Связь между группами
Дистанция между кластерами равна среднему значению дистанций между всеми возможными парами наблюдений, причем один наблюдения берется из одного кластера, а другой из другого. Информация, необходимая для расчета дистанции, находится на основании всех теоретически возможных пар наблюдений. По этой причине данный метод и устанавливается по умолчанию.
Связь внутри групп
Это вариант связи между группами, а именно, здесь дистанция между двумя кластерами рассчитывается на основании всех возможных пар наблюдений, принадлежащих обоим кластеров, причем учитываются также и пары наблюдений, образующиеся внутри кластеров.
Близлежащий сосед
Дистанция между двумя кластерами определяется, как расстояние между парой значений наблюдений, расположенных друг к другу ближе всего, причем каждое наблюдение берется из своего кластера.
Дальний сосед
Дистанция между двумя кластерами определяется как расстояние между самыми удаленными друг от друга значениями наблюдений, причем каждое наблюдение берется из своего кластера.
Центроидная кластеризация
В обоих кластерах рассчитываются средние значения переменных относящихся к ним наблюдений.
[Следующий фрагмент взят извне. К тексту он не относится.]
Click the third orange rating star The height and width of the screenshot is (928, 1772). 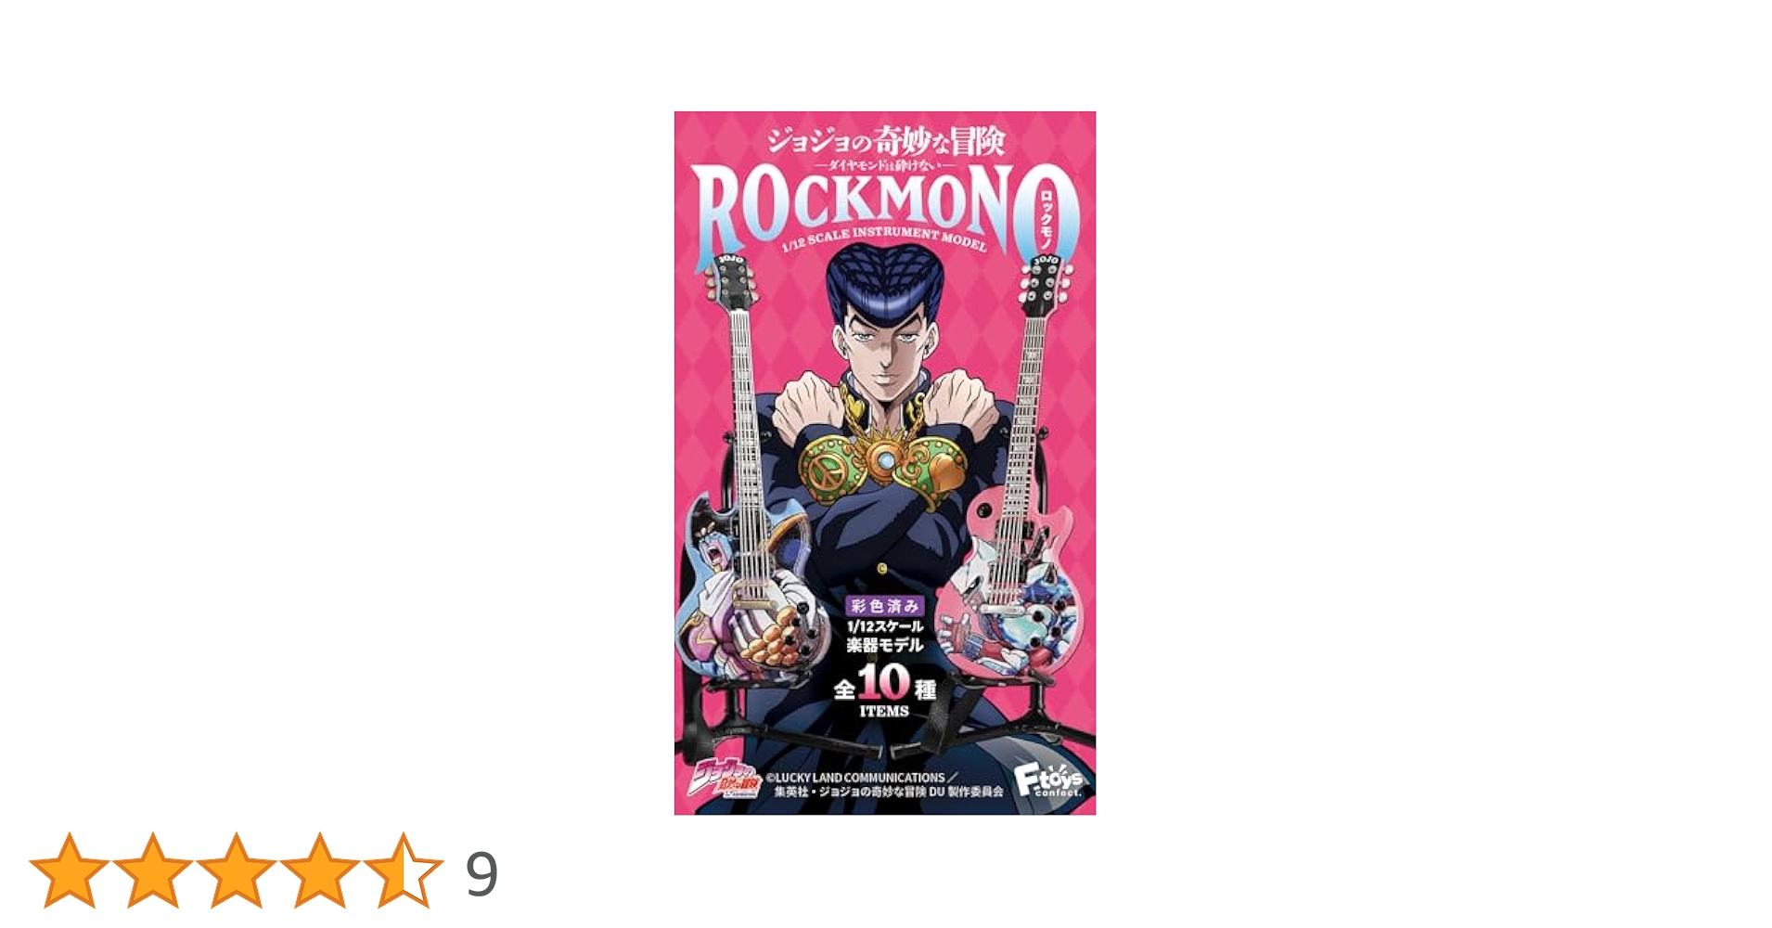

Затем расстояние между двумя кластерами рассчитывается как дистанция между двумя осредненными наблюдениями.
Медианная кластеризация
Этот метод похож на центроидную кластеризацию. Однако в предыдущем методе центроид нового кластера получается как взвешенное среднее центроидов обоих исходных кластеров, причем количества наблюдений исходных кластеров образовывают весовой коэффициент. В медианном же методе оба исходных кластера берутся с одинаковым весом.
Метод Варда (Ward-Method)
Сначала в обоих кластерах для всех имеющихся наблюдений производится расчет средних значений отдельных переменных. Затем вычисляются квадраты евклидовых расстояний от отдельных наблюдений каждого кластера до этого кластерного среднего значения. Эти дистанции суммируются. Потом в один новый кластер объединяются те кластера, при объединении которых получается наименьший прирост общей суммы дистанций. Так как некоторые из предлагаемых методов имеют явные недостатки (Близлежащий сосед, Дальний сосед), а другие очень мало наглядны и плохо поддаются последующему анализу, рекомендуется применять устанавливаемый по умолчанию и наиболее понятный метод Between-groups linkage (Связь между группами).